● WHAT YOU SHOULD DO
Rewrite the rows from the line with "Where should I" through the end of the rows, swapping "Select" for "Choose" and keeping everything else unchanged; omit the pictures.

[Begin RECORDS SHOWN]

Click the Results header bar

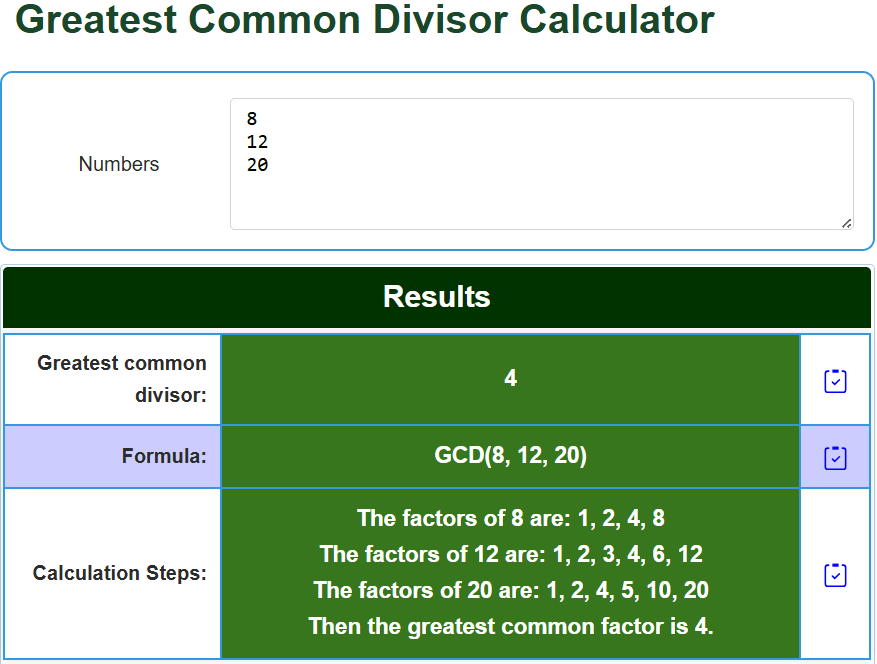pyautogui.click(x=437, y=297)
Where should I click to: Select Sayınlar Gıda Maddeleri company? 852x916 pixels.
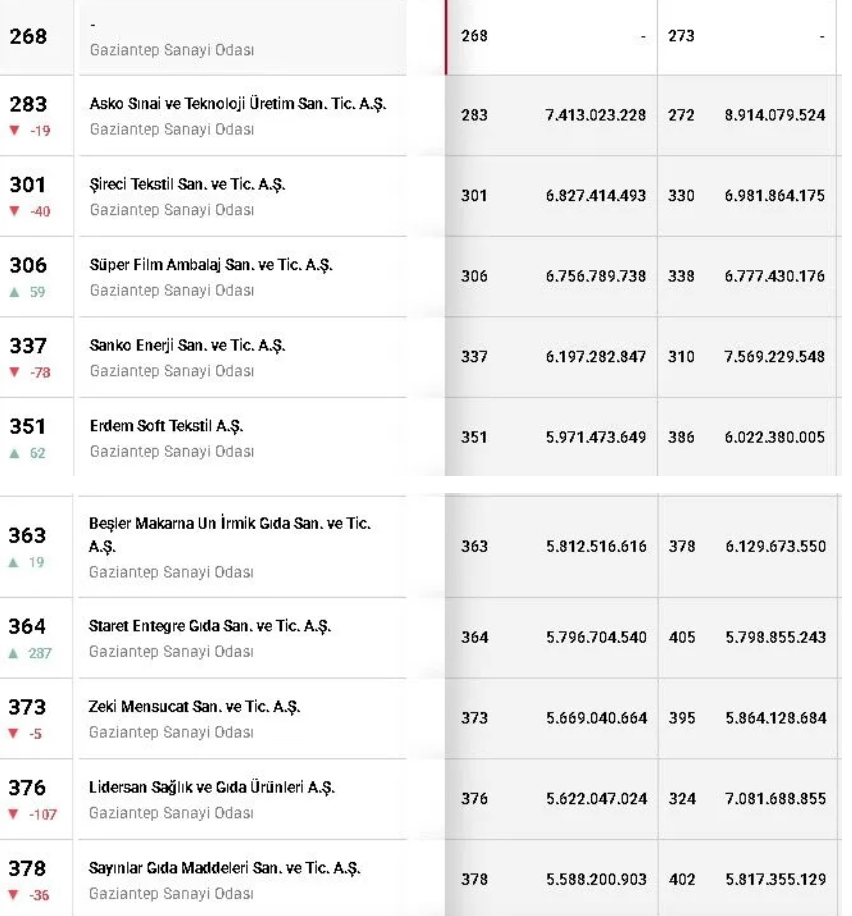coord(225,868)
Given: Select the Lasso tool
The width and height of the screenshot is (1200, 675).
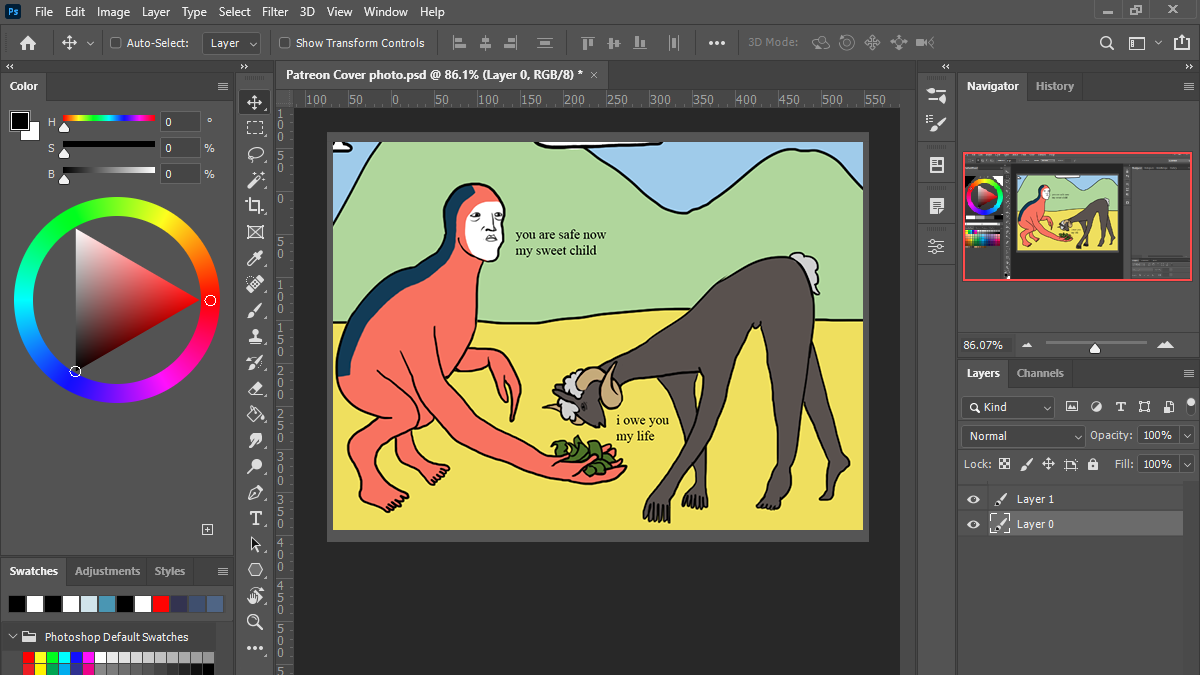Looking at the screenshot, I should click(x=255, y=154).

[End RECORDS SHOWN]

● RESULT OF THIS TASK
Where should I click to: Choose Sayınlar Gıda Maddeleri company? 852x916 pixels.
coord(225,868)
Given: Choose the Lasso tool
The width and height of the screenshot is (1200, 675).
Looking at the screenshot, I should click(x=255, y=154).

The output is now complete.